Last Sunday’s nations cup in Rotterdam did not involve the Irish team but the result will have a bearing on the country’s league standing up to and including the Aga Khan contest at Dublin Horse Show which is now just over six weeks away.
After the Dutch fixture, won handsomely by Belgium, Ireland lie in eighth place in the 10-team European elite division but have rounds ‘in hand’ over most of the other countries.
A clearer picture of the standings comes from averaging each countries points take so far which would show Ireland as fifth-best performers with three outings left.
The Dublin contest is perhaps seen by the Irish sporting public in general as the only nations cup that matters, something of which riders and management are well aware.
At least this year team boss Rodrigo Pessoa will not have a major championship coming right after the Aga Khan like he did last year when he spared some of the best combinations at Dublin and used them to terrific effect to win European gold in Gothenburg.
This year there is a full month between Dublin and the World Championships in North Carolina and Pessoa will be able to play a stronger hand in his bid for a home triumph.
First though, he has to negotiate two other nations cup league rounds, in Falsterbo, Sweden, and at Hickstead, UK, and Ireland will also take in the Aachen festival, the annual German showpiece which is no longer part of the nations cup league but is still one of the world’s prestige fixtures.
Dublin is the last round of the league, and how Ireland get on in the intervening two qualifiers will determine what they need to do in their home event as far as the league is concerned.
The main goal is to finish in the top seven of the ten-team division. That ensures qualification for the annual Nations Cup Final which takes place after the World Championships.

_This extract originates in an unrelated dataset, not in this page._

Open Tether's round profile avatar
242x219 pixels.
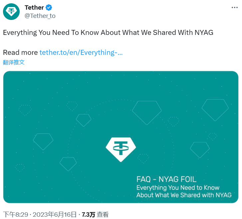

It would also mean they keep their elite division 1 status for next season, which is important for a number of reasons, not least of which is the new development that next year’s nations cup series will come with a bonus of one Olympic team place.
Up to now these spots were won through the World Championshiips and the pre-Olympic European Championships, but next year that extra opening will be much sought-after by any team that has by then not secured a Tokyo slot.
The last thing any of the top flight countries want is to finish last in the league, which would mean relegation to a lower tier. That prospect was hovering over Germany before the latest Rotterdam round but Otto Becker’s team managed a runner-up finish in what was the last of their five qualifiers, which should be enough to keep them safe for another year.
Ireland last won the Aga Khan in 2015 and the following year tied with Italy but lost out in a jump-off. USA won in 2017 and will be back to defend their title.
Ireland, France, Italy, Great Britain, Netherlands and Switzerland are the teams who will be competing for league points in Dublin, with the Italians and British probably needing big improvements based on their performances thus far.
Spain, who by then will have finished their fixtures (at Hickstead), are another struggling nation.
This weekend Monte Carlo welcomes the latest round of the Global Champions Tour, the ninth of the tour’s 15 rounds. Bertram Allen, Shane Breen, Michael Duffy, Michael G. Duffy, Denis Lynch and Mark McAuley are due at the Monaco location.
There is also a five-star affair at Knokke in Belgium, with Darragh Kenny and Shane Sweetnam representing Irish interest.
Liam O’Meara won the latest round of the national Grand Prix league at Charleville at the weekend riding Mr. Coolcaum, his second successive victory at the Cork venue.
The pairing now top the league table and the Tipperary rider also holds second place with Curraghgraigue Jack Take Flight.
“Hopefully we can get a few more points as the weeks go on and have a good result at the end of the league,” said O’Meara.